Certainly germane to this whole conversation was the killing of a rhino (or rhinos?) at Solio in June. Your organization, not surprisingly, opted to remain tight-lipped on this (broaching that news publicly, when that time comes, could be a bit of a PR headache for you). Within days, people started disappearing in the Nyeri/Solio area, and we are not talking a few. The latest report has 15 persons abducted, essentially within the same area. These abductions were quite brazen, often committed in front of witnesses, by men driving Subaru Outbacks. Did I mention that Subaru’s were the preferred vehicle of police special units?

And to add to the story? One of those abducted, Gerald Guandaru Ndiritu, had been arrested and charged for rhino horn poaching (or ivory trafficking depending on your source) in May 2017. He was later acquitted when the KWS officers involved in the arrest became confused over the actual date of arrest and the type of rifle he was found with. His co-accused, prior to acquittal, managed to get himself shot and killed by KWS Rangers while in the act of poaching at Ol Pejeta, less than 50 km from Solio as the crow flies. To date, none of the 15 persons have been located.

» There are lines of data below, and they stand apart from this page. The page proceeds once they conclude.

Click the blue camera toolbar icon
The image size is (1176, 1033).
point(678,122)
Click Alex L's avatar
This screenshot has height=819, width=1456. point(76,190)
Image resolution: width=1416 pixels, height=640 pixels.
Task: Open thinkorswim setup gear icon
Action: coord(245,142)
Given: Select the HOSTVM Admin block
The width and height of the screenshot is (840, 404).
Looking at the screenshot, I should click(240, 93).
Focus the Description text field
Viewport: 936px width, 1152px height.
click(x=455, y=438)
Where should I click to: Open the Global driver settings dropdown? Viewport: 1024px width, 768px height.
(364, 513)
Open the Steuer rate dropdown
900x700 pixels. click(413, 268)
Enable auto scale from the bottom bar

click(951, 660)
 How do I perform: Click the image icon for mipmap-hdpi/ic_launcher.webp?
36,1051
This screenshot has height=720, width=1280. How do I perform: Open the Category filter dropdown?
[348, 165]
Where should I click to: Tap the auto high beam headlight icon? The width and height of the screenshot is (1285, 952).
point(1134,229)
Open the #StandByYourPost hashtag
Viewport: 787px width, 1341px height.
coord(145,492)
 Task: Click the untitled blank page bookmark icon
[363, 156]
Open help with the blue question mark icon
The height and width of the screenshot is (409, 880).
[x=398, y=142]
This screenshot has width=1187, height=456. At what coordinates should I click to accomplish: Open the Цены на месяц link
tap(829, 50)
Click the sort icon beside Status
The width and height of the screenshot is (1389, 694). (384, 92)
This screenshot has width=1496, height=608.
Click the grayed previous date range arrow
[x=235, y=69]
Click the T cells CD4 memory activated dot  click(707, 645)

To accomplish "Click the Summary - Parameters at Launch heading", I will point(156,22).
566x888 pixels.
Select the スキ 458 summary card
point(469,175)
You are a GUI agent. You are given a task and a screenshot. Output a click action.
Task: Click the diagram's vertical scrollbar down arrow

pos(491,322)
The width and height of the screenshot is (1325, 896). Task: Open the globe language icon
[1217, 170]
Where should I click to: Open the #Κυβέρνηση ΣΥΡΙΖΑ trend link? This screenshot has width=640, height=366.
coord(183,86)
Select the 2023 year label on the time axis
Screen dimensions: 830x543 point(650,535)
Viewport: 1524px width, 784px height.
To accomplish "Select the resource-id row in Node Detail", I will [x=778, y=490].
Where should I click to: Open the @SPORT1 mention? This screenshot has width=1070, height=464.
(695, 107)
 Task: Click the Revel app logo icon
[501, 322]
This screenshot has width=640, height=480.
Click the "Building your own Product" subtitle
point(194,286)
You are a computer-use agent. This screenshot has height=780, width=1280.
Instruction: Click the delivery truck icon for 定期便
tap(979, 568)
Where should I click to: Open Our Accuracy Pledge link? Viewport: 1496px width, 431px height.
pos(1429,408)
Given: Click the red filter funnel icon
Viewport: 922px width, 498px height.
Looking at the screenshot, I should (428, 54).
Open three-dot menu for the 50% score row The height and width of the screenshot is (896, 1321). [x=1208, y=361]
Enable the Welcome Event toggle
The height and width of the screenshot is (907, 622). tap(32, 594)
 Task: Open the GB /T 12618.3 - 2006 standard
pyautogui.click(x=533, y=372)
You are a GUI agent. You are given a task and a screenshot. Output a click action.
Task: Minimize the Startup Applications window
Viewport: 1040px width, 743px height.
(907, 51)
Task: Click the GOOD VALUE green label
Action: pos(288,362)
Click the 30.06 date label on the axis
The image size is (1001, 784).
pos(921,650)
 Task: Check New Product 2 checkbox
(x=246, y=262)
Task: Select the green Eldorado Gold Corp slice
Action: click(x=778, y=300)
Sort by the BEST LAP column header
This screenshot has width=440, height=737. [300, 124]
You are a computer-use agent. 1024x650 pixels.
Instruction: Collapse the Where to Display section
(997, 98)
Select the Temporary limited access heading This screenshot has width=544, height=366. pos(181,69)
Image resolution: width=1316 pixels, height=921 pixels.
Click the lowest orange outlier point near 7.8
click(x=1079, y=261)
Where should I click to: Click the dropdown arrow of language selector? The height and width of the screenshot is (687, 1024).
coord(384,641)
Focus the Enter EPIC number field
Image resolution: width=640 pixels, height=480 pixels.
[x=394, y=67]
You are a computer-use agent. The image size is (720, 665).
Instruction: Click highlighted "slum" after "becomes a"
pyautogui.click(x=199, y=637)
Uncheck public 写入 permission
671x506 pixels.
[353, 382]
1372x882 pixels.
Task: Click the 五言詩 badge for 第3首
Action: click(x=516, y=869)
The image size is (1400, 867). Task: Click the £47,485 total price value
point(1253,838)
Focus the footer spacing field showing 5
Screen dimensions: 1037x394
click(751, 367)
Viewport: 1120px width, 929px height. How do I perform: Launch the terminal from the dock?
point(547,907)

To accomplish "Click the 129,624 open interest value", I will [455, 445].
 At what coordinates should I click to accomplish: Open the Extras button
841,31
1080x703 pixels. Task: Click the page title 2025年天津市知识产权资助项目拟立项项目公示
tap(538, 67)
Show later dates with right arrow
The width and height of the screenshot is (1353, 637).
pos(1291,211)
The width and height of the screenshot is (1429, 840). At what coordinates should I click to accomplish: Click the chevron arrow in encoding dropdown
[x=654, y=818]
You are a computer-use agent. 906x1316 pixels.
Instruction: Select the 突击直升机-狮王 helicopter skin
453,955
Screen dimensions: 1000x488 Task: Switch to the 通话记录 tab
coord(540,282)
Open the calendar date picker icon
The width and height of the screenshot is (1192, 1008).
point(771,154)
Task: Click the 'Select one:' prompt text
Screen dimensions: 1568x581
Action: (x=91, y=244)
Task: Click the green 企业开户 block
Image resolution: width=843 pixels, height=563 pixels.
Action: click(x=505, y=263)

This brings us to Assistant Warden Oyaro, an intelligence officer based in Marsabit (approximately 400 km north of Solio). He is actually one of the above 15, “abducted” in a similar manner as all others. A compilation of media reports indicates that on August 31st, three days before the Kofa murder, Oyaro left Marsabit to be on leave with his family for one week. He departed at approximately 07:00hrs in a KWS van with two other colleagues who were traveling to Nairobi. He alighted in Nanyuki around 13:00hr.

He then transferred to a matatu van (public transport) for the journey to Nakuru. About 20 kilometers south of Nanyuki, in the area of Naro Moru (also the area of other abductions), the matatu was flagged down by two men who were driving a black Subaru car. The men, dressed in civilian clothes, produced to the driver some type of identification purporting to be security agents.

The agents asked the driver to first remove the luggage of Oyaro from the rear of the vehicle and then asked Oyaro to alight, which he did. He apparently knew the two men and said something similar to “why are you following me, when I was with you yesterday?”

Oyaro attempted to make a phone call, but the phone was snatched away, and he was led, with baggage, to the black Subaru vehicle. The security agents ordered the matatu to continue with the journey which it did.

The reported area of this abduction is approximately 95 kilometers from where Bajila Kofa was ambushed and killed. It is also about 20 kilometers from the Solio Ranch. To date, the whereabouts of Assistant Warden Oyaro are still not known, and very regrettably, I am sure you would not find a Kenyan anywhere, who believes that he will be returned safe and sound. In the public realm, there is little to connect Assistant Warden Francis Oyaro to Solio Ranch or Warden II Banjila Kofa, except, of course, for the use of the preferred vehicle of special police units.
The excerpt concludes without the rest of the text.